Vivendi s’impose au sein de Telecom Italia et intègre Havas

Vincent Bolloré contrôle Vivendi avec 20 % du capital, une stratégie reproduite par Vivendi chez Telecom Italia. Le groupe devra probablement en revanche renoncer à Mediaset en Italie, tandis qu’il rachète Havas en France.

Le 8 mars 2017, l’Autorité des marchés financiers (AMF) publiait un avis indiquant que le Groupe Bolloré détenait désormais 26,37 % des droits de vote au sein de Vivendi, en raison de l’attribution des votes doubles qu’impose la loi dite Florange. Ces votes doubles sont attribués après deux ans, ce qui entraîne une hausse régulière des droits de vote du Groupe Bolloré. Ce dernier avait en effet dû monter au capital de Vivendi en 2015, afin de s’imposer face aux fonds américains qui souhaitaient plus de dividendes et une séparation d’Universal Music pour l’introduire en Bourse (voir La rem n°34-35, p.51). L’avis de l’AMF précisait également que les droits de vote du Groupe Bolloré allaient presque atteindre 30 % le 20 avril 2017, cinq jours avant l’assemblée générale du groupe.

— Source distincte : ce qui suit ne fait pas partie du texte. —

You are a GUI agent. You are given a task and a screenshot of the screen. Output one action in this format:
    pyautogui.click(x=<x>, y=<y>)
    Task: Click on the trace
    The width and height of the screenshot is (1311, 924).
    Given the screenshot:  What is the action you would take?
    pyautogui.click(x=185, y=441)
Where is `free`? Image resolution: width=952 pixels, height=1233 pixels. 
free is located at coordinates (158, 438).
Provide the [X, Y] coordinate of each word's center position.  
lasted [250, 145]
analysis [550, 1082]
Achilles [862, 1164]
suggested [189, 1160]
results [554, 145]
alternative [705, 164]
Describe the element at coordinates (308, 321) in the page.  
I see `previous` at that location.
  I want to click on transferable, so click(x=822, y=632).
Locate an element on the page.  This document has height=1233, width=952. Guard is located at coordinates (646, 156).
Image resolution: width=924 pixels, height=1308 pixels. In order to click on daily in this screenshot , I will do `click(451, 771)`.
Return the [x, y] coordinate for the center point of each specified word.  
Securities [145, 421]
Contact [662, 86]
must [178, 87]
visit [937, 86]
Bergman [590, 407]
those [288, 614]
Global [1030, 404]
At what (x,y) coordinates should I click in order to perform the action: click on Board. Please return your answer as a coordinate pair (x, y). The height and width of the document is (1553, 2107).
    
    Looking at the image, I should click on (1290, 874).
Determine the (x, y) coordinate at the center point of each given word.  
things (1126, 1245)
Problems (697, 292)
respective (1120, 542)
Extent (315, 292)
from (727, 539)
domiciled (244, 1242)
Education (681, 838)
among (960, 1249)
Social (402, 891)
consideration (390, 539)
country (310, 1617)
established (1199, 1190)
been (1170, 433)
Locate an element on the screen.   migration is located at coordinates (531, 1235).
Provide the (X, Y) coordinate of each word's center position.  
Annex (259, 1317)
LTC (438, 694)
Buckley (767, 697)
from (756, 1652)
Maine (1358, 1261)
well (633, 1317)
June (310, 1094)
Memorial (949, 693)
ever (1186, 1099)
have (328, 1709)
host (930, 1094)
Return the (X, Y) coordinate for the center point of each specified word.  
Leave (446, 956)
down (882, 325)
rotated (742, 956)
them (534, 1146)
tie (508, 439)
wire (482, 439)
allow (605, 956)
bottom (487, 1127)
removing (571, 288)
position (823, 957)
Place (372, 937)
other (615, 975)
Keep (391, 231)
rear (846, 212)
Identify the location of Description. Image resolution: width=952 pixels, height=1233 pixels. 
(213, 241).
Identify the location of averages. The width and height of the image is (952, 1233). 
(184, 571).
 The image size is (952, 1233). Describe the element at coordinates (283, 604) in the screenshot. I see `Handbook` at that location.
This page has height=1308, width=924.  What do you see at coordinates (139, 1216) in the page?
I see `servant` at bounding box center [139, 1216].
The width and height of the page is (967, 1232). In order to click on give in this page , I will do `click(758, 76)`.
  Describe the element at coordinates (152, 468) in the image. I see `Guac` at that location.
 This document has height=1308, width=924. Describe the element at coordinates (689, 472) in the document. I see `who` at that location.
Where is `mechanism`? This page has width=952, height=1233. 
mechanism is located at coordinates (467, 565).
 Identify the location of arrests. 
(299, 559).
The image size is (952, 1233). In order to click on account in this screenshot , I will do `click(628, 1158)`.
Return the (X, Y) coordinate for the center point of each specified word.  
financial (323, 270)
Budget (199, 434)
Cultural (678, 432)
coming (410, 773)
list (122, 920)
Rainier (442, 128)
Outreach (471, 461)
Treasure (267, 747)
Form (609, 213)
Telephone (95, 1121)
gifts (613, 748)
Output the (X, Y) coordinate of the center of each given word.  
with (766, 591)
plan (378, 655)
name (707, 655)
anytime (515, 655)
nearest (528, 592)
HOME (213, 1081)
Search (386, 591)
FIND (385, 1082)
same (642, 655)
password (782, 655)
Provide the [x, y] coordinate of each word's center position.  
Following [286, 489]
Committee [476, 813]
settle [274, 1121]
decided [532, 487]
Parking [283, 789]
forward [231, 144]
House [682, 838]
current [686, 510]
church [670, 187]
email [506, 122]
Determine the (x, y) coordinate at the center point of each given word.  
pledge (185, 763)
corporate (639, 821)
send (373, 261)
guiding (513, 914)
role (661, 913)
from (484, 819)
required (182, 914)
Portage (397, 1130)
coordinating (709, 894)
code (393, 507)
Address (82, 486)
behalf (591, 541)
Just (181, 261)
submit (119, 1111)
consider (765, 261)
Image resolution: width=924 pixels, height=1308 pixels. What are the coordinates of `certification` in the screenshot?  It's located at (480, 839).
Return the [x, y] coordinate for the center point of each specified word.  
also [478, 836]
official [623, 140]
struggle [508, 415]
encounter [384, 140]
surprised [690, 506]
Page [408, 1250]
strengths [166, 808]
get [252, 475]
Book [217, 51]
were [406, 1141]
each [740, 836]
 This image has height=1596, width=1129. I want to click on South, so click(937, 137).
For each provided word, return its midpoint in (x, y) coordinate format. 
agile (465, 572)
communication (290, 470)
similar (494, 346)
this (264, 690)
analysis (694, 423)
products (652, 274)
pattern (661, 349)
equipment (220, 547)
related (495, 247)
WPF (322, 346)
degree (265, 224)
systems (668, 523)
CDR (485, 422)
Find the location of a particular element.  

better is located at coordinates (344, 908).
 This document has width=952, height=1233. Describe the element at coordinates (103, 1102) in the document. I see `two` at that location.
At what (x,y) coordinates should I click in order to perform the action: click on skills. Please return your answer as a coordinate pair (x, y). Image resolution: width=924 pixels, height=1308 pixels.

Avec 30 % des droits de vote pour un peu plus de 20 % du capital de Vivendi, l’AMF considère que le Groupe Bolloré est en mesure de « déterminer les décisions en assemblée générale », le capital de Vivendi étant suffisamment éclaté pour que ne puisse émerger aucune autre majorité alternative.

Cette stratégie de contrôle d’un groupe par un investissement significatif mais non majoritaire permet ainsi au Groupe Bolloré d’imposer ses vues dans les conseils d’administration. C’est ce qui s’est passé chez Vivendi, où l’emprise du Groupe Bolloré a été renforcée à la suite de l’assemblée générale du 25 avril 2017, mais également chez Telecom Italia. Concernant Vivendi, le groupe a proposé que le nombre de membres du conseil passe de quatorze à douze, après le départ de trois membres indépendants et le renouvellement d’un seul membre, remplacé par un représentant des salariés. Dès lors, de neuf, les membres indépendants passent à six, soit la moitié du conseil d’administration. Ils étaient dix en mai 2016, avant que Yannick Bolloré ne vienne remplacer un membre indépendant, démissionnaire. Deux cabinets de conseils aux investisseurs ont dénoncé ces choix qui conduisent à une surreprésentation de l’actionnaire principal au sein du conseil d’administration de Vivendi. Cependant, le 25 avril 2017, Vincent Bolloré voyait son mandat renouvelé à la présidence du conseil de surveillance de Vivendi, et Yannick Bolloré intégrait de plein droit le groupe.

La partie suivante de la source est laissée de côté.